The baby peed in a straight arc, the urine hitting Asher straight in the nose as he leaned over, getting pissed on in his worry just as his son opened his mouth and began a mewling cry. Santino discreetly handed him a washcloth, muttering something about urine being sterile as he laughed.
“It’s a boy!” Jess cried. “Too bad Sophia missed it!”

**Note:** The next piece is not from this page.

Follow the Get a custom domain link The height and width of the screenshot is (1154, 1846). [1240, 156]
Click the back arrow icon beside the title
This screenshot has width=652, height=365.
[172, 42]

“He’s alive!” Asher choked out, overcome by emotion as Jess tenderly rolled the newborn into a towel, Samantha openly weeping as Jess reached forward to hand the baby to her.
“No,” she said, looking up at Asher, who felt an inexplicable wetness on his cheeks. “Asher first.”
Curling his arms as Jess handed his son to him, he marveled at the baby’s open mouth, eyes screwed shut in emotion, the small, goatlike crying ceasing the second Asher sa
id, “Shhhhh, my child. Shhhhhh. I am here. Your father is here.”
Eyes flying open, the baby hushed at the sound of his voice, staring up intently, blinking but once. As Asher stared into the sapphire-blue eyes of his very own child, the baby breathing in soft waves of beauty, some piece of Asher Stanton’s heart healed.
For good.
One tiny, beet-red hand came out of the towel and grazed Asher’s finger, the bones of his baby so delicate. Stroking his cheek, Asher lost himself in the babe.
A fracas at the door made them all turn to find a disheveled Sophia standing there, hair in a hasty topknot, shrugging out of a cardigan.
“I’m so sorry! I was nursing the baby and he took forever, and I assumed it was a first birth so there would be plenty of time…” Her voice wound down as she took in the sight of her oldest brother cradling his son.
“Meet your aunt,” Asher told the baby, who stared up at him, unblinking. “She is a thorn in my side and a pain in the ass, but she married well.”
Sophia’s hands flew to her mouth, tears filling her eyes, which darted between newborn and brother.
“Ahem,” Samantha said, half joking as Jess eased her legs down, Dr. Santino taking her blood pressure, their ministrations all medical as Asher stood there, holding his entire heart in a towel, Sophia now next to him, cooing at her new nephew.
Samantha reached out for the baby, arms as greedy as his.
“My God, Samantha, you did it! You made me a baby!” Asher thundered, his child jolting as he gave his wife exactly what she wanted.
“Welcome to the world, little boy,” Samantha whispered, Asher sitting on the side of the bed, left arm wrapped about her shoulders, right index finger being clung to by his son, who watched his mother as if she were a goddess.
Smart boy.
“His eyes are so blue. Bright blue,” she marveled. “Like yours.”
“Normally they’re darker,” Jess noted. “How interesting.” Jess wrapped her arm about Sophia’s waist, the two women hugging, grinning like fools.
Samantha winced, making Asher’s pulse suddenly rev. “What’s wrong? Santino! What’s wrong?”